| TRECHO |
#####

A era da empatia é o nome de um dos livros de Frans De Waal, biólogo holandês especialista em primatas e diretor do Centro Nacional de Pesquisa de Primatas Yerkes, nos Estados Unidos. O subtítulo da obra é bastante instigante e foi o que me convenceu a lê-la: Lições da natureza para uma sociedade mais gentil.

Após passar décadas estudando os animais mais parecidos com o animal ser humano, como os chimpanzés e os bonobos, De Waal concluiu que a ideia, muito comum, de que a natureza é um verdadeiro pega pra capar, com cada indivíduo preocupado apenas com a própria sobrevivência, é um grande equívoco. "Não acredite em quem diz que, uma vez que a natureza é baseada na luta pela vida, nós precisamos viver dessa maneira também. Obviamente, competição faz parte do quadro, mas os humanos não podem viver só de competição", escreve, logo no início do livro. Em seguida, o biólogo passa a contar uma série de histórias para mostrar como a natureza é repleta de exemplos de união, compaixão e solidariedade. E como uma dessas histórias não sai da minha cabeça estes dias, resolvi compartilhá-la aqui.

#####

| Registros de dados armazenados |

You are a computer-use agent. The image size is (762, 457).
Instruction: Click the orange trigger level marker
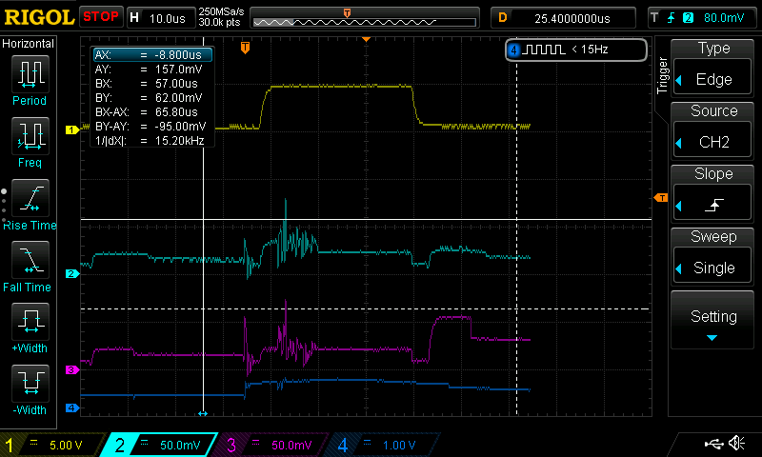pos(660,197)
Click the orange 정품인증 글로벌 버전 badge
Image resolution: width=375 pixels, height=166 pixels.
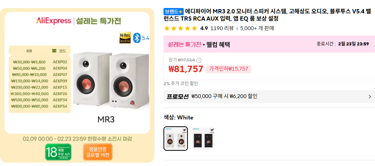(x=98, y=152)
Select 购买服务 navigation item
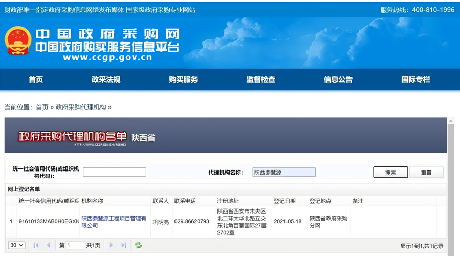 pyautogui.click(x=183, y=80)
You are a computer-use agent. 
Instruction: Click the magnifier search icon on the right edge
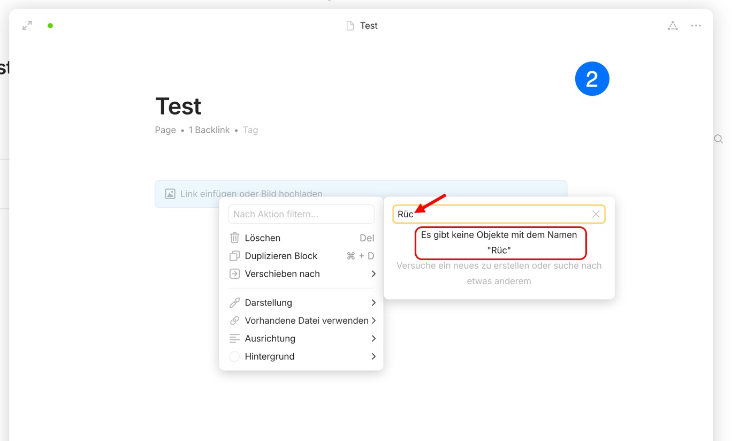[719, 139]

#####

| OBJETIVO DO EXERCÍCIO |
Reproduza, sem nenhuma alteração, a parte do texto sobre o livro A era da empatia entre "Após passar décadas" e "resolvi compartilhá-la aqui.", inclusive.

| RESULTADO DO EXERCÍCIO |
Após passar décadas estudando os animais mais parecidos com o animal ser humano, como os chimpanzés e os bonobos, De Waal concluiu que a ideia, muito comum, de que a natureza é um verdadeiro pega pra capar, com cada indivíduo preocupado apenas com a própria sobrevivência, é um grande equívoco. "Não acredite em quem diz que, uma vez que a natureza é baseada na luta pela vida, nós precisamos viver dessa maneira também. Obviamente, competição faz parte do quadro, mas os humanos não podem viver só de competição", escreve, logo no início do livro. Em seguida, o biólogo passa a contar uma série de histórias para mostrar como a natureza é repleta de exemplos de união, compaixão e solidariedade. E como uma dessas histórias não sai da minha cabeça estes dias, resolvi compartilhá-la aqui.